PROVIDED PASSAGE –
Our southeastern Pennsylvania towns and valleys, churches and back streets hold stories of human experience and local history. For three diverse writers connected to the region—Joseph J. Swope of the Reading area, Boyertown area poet Phil Repko, and novelist James McBride— location is an active force shaping stories and emotions. Though they work in different genres, these writers share a commitment to honoring the experiences of people rooted in the towns and neighborhoods of Berks and Montgomery counties.
Joseph J. Swope: Fiction from the Reading Area
Joseph J. Swope, a writer from the Reading, Pennsylvania area, writes fiction that reflects the complexities of everyday life. His work reflects awareness of communities, family dynamics, and the challenges that define small-city existence.
Swope’s stories focus on characters coping with uncertainty, personal history, and the weight of choices made or avoided. He approaches his subjects with restraint and empathy, allowing emotional complexity to emerge through detail and dialogue. His connection to the region lends authenticity to his storytelling; the environments feel inhabited rather than described.
[More about the book and author here.]

Phil Repko: Poetry from Boyertown
Poet Phil Repko, raised in the Boyertown area, brings a poetic sensibility to the same region. His poetry often draws from personal memory, Catholic imagery, family life, and the natural and built environments of rural and small-town Pennsylvania. Where Swope’s fiction explores narrative momentum, Repko’s poems linger—on moments, objects, and emotions that might otherwise pass unnoticed.

DATA –
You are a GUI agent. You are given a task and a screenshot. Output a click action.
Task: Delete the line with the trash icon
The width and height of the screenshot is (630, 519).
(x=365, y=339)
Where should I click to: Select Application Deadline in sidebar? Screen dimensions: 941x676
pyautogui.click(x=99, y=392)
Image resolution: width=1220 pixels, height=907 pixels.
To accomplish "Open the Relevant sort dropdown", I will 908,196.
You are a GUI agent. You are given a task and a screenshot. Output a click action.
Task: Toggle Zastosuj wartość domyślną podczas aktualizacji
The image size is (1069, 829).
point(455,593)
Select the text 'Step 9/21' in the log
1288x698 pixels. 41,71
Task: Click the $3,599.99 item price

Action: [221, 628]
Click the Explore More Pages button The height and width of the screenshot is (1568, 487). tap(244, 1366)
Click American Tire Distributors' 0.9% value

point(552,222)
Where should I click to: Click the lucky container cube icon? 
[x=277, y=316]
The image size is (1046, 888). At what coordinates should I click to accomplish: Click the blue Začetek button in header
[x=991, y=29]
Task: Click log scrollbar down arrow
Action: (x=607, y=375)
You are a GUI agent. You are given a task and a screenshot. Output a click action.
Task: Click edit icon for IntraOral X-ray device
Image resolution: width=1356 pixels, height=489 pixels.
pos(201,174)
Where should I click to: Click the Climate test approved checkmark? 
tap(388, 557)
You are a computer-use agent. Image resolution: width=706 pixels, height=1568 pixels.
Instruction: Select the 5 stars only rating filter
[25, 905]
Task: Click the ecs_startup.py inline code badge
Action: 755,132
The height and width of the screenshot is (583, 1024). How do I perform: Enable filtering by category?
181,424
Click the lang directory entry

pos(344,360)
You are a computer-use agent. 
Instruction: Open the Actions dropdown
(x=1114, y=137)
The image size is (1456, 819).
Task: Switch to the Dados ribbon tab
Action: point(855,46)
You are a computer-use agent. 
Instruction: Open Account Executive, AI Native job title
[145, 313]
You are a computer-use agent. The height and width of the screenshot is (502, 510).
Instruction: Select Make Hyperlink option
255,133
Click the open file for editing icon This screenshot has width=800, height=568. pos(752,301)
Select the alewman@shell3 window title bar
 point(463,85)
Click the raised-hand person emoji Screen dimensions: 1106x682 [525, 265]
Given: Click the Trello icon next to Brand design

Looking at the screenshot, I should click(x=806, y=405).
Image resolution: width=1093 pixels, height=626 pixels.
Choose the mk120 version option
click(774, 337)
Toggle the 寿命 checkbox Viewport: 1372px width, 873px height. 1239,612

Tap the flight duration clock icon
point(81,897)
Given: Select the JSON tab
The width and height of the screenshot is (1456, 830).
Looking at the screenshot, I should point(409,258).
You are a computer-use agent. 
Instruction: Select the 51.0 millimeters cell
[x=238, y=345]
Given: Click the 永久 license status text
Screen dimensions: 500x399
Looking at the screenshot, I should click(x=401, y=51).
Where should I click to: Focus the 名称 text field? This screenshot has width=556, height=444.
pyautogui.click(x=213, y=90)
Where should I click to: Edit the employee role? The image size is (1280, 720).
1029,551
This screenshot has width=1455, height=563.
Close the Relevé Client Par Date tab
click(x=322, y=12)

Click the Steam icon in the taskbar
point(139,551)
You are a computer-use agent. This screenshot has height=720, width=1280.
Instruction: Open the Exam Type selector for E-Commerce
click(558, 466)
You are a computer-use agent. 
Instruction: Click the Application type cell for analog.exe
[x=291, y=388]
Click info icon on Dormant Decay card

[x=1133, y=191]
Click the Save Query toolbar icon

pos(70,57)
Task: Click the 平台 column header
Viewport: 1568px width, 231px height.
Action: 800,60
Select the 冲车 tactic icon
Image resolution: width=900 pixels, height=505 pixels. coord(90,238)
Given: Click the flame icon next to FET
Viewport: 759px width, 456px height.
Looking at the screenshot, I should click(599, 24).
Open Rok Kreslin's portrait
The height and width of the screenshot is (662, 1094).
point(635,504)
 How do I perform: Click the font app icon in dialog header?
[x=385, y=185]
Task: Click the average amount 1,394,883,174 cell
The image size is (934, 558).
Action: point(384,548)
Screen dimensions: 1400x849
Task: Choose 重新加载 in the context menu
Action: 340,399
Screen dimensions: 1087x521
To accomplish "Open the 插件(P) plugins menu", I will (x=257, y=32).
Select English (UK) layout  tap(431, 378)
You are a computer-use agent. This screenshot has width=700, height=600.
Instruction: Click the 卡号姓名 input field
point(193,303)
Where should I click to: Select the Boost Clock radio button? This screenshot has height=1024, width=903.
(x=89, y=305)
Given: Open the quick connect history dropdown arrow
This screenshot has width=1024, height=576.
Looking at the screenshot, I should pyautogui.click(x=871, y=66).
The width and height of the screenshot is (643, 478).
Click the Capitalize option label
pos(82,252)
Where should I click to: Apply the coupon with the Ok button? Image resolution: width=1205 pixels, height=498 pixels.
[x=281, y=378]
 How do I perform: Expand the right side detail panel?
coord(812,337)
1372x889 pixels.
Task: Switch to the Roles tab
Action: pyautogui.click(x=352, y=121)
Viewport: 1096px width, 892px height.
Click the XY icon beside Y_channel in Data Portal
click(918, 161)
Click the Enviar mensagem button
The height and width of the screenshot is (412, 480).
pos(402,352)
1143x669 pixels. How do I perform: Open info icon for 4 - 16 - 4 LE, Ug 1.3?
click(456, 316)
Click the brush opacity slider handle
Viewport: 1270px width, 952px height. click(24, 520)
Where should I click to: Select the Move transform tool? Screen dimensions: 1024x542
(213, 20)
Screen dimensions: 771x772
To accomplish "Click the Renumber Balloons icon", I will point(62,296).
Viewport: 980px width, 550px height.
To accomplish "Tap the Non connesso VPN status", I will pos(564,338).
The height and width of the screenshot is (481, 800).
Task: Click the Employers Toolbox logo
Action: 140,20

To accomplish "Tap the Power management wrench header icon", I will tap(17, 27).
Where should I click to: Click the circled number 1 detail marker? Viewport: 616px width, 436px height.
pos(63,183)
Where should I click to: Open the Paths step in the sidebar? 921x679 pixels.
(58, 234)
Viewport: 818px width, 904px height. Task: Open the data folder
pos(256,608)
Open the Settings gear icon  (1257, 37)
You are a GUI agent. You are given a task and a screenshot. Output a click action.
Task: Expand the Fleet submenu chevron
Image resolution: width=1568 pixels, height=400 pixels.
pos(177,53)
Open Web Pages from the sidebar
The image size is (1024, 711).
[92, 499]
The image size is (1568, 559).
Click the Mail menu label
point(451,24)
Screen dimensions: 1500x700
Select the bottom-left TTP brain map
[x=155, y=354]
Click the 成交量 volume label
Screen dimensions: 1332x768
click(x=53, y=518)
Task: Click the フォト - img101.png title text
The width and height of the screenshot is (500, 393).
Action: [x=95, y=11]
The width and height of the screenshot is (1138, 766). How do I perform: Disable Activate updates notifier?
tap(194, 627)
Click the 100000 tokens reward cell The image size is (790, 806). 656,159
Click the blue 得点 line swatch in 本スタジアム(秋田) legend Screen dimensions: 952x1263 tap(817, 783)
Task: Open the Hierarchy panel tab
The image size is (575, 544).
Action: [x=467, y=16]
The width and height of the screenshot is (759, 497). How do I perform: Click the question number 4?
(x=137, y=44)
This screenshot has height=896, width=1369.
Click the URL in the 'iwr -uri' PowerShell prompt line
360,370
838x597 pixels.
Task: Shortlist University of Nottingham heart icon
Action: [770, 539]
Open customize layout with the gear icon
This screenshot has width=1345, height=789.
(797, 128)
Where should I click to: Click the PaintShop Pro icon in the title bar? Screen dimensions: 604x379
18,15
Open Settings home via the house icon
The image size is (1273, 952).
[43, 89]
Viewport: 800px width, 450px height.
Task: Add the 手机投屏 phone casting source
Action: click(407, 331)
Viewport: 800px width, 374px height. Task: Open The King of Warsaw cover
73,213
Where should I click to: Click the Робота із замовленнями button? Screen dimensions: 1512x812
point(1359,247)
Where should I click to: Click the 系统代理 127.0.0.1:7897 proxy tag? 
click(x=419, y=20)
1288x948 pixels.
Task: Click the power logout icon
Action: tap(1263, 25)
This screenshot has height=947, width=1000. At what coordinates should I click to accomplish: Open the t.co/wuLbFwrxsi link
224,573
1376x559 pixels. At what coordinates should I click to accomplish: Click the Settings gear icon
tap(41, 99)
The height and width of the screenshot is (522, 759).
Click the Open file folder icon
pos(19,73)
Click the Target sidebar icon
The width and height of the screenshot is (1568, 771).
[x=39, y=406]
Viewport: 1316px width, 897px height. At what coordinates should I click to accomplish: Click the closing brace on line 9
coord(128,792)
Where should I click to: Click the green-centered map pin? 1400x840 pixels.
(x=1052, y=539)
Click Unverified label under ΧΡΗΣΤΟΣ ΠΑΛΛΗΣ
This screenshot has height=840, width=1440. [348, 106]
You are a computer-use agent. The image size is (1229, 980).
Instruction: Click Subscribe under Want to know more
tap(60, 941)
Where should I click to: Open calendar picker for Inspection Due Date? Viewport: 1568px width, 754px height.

WHAT YOU HAVE TO DO – Tell whether each statement agrees with the passage on southeastern Pennsylvania writers, giving yes or no and quoting the words of the passage that decide it. (a) Phil Repko was raised in the Boyertown area. (b) James McBride is presented as a poet. (c) Repko's poems are said to explore narrative momentum.

SOLVED PROBLEM –
(a) Yes: "Poet Phil Repko, raised in the Boyertown area"
(b) No: "novelist James McBride"
(c) No: "Where Swope’s fiction explores narrative momentum, Repko’s poems linger"